Exercise task:
Copy every line of the following material word for word, leaving out the pictures.

--- Supplied records ---

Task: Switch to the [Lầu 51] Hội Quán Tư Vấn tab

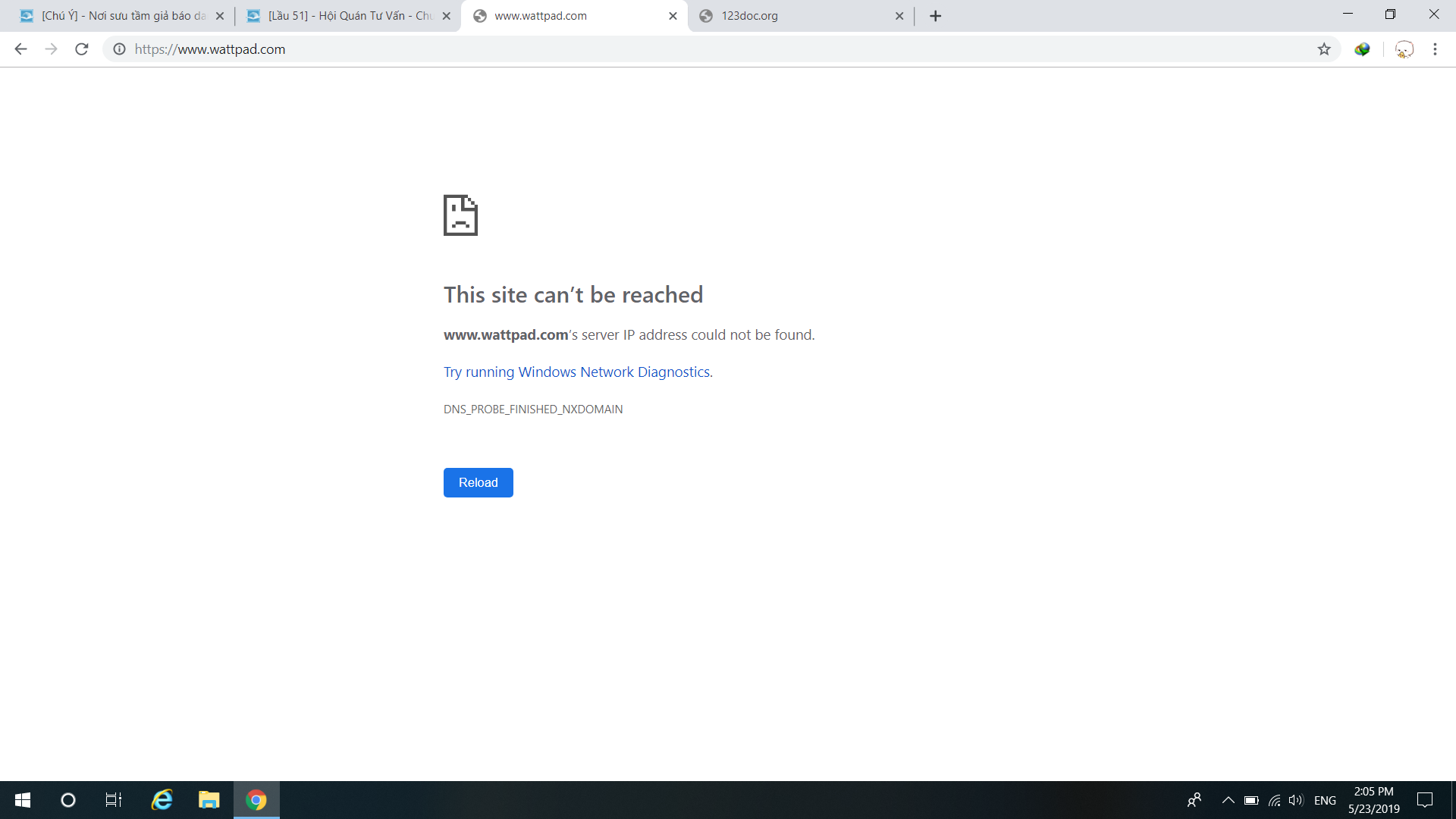Action: tap(341, 16)
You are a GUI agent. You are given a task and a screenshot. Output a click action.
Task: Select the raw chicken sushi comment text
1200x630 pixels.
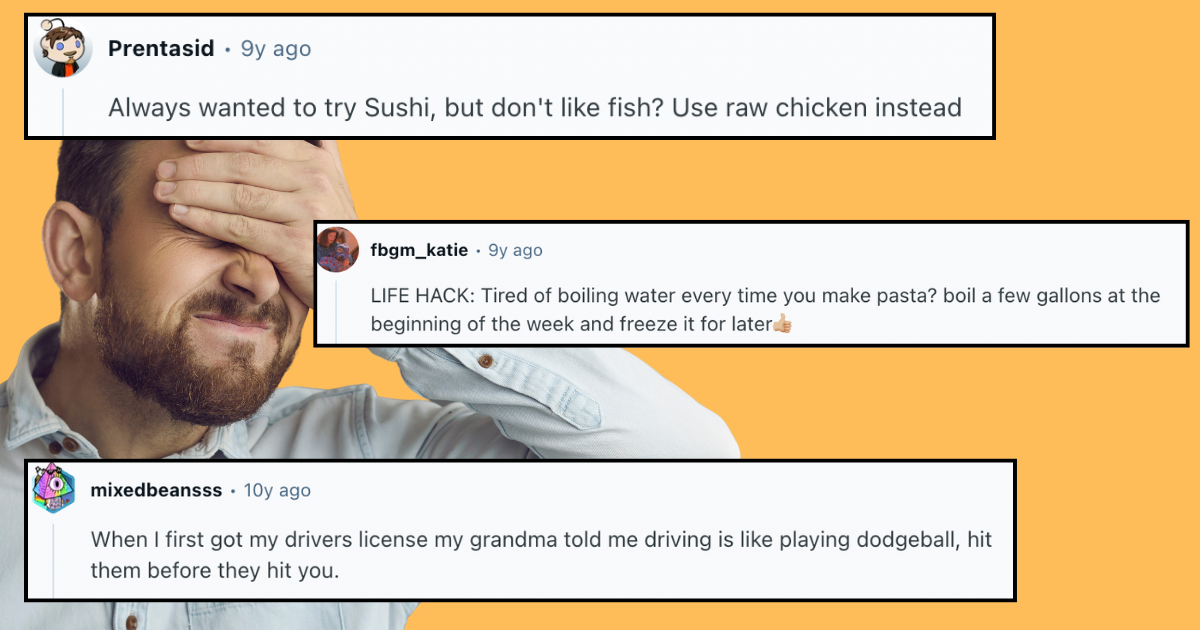(534, 107)
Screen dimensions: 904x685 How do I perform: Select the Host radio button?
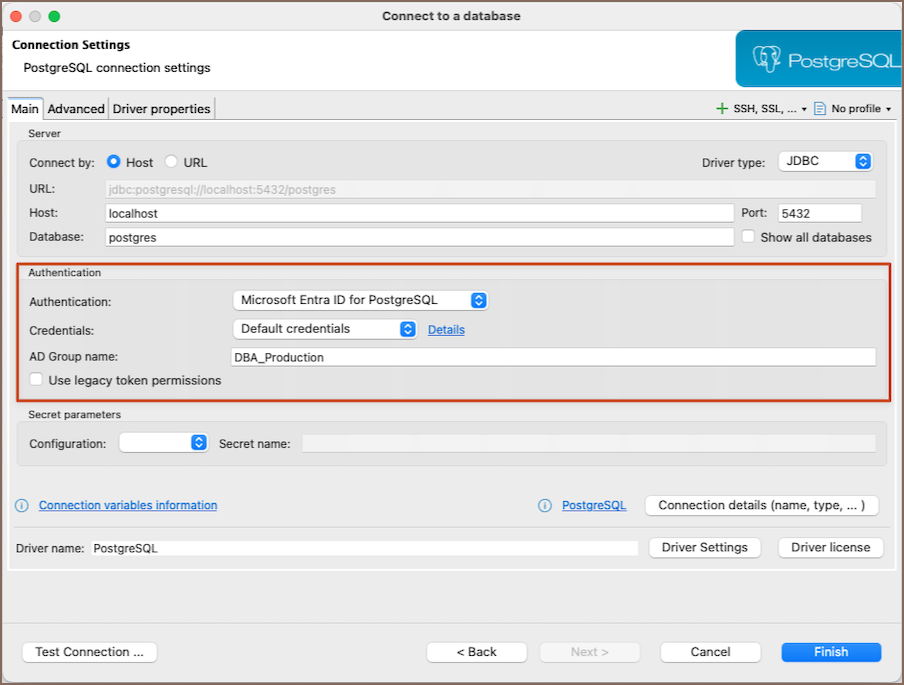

---

Answer to the task:
Task: Switch to the [Lầu 51] Hội Quán Tư Vấn tab

Action: tap(341, 16)
You are a GUI agent. You are given a task and a screenshot. Output a click action.
Task: Select the raw chicken sushi comment text
1200x630 pixels.
(534, 107)
Screen dimensions: 904x685 How do I perform: Select the Host radio button?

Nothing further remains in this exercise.